The first I actually unleashed on tumblr a few weeks ago:
“The rain had turned the pith of his huge and snowy solah topee into an evil-smelling dough, and it had closed on his head like a half-opened mushroom.” (From ‘The Arrest of Lieutenant Golightly’, in Plain Tales of the Hills, 1888)

The second is from the children’s story I remember most fondly (so the fact that I’m issuing a MAJOR TRIGGER WARNING about what’s under the cut perhaps signals the wtf-ness of it): “Then 10 or 12 men, each with an iron-bound club three or four feet long, came up, and Kerick pointed out one or two of the drove that were bitten by their companions or were too hot, and the men kicked those aside with their heavy boots made of the skin of a walrus’s throat, and then Kerick said: ‘Let go!’ and then the men clubbed the seals on the head as fast as they could. Ten minutes later little Kotick did not recognise his friends any more, for their skins were ripped off from the nose to the hind flippers—whipped off and thrown down on the ground in a pile.” (from ‘The White Seal’, The Jungle Book, 1894)

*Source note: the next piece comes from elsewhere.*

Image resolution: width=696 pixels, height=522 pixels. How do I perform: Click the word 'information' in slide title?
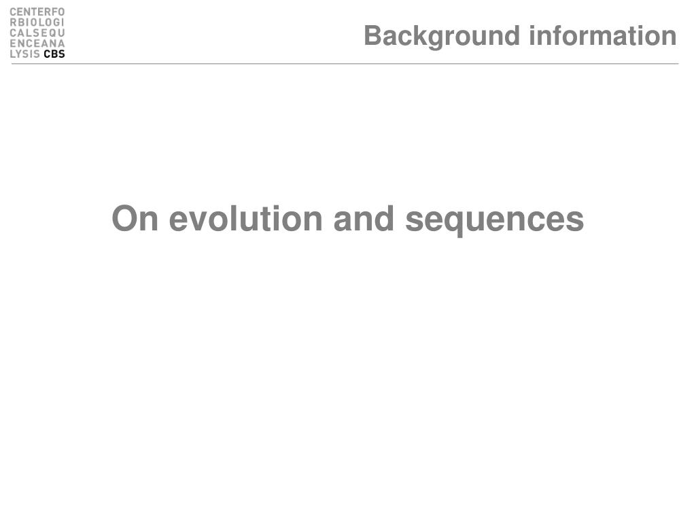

And the third, for now, is Kipling’s these-days startling (and upsetting) use of the (mainly other-way-round) swastika as his personal symbol. He adopted it (along with Ganesha the Elephant God) as a Hindu sign of good fortune, and dropped it, decisively and angrily, when the Nazis made it theirs–but several of the editions I have are my gran’s, published before WW1, and so still display it (v.awkward for book-handling on buses etc). I doubt it’s entirely random that the seal who rescues all his kind from the seal-clubbers, who discovers safe beaches that man can’t invade, is a WHITE seal, though I didn’t at all notice this as a kid (I read it as a sign of interesting fluffy cuteness; and RK does state that this is the only white seal there ever was). Kipling’s worldview was of course unremittingly racialised, but it was never exterminationist: if anything, he was aggressively multicultural, believing (correctly) that the jostle and tumult of difference was good for everyone; that gated communities are always stupid and boring communities. Anyway, that’s enough wtf and er non-commentary for now.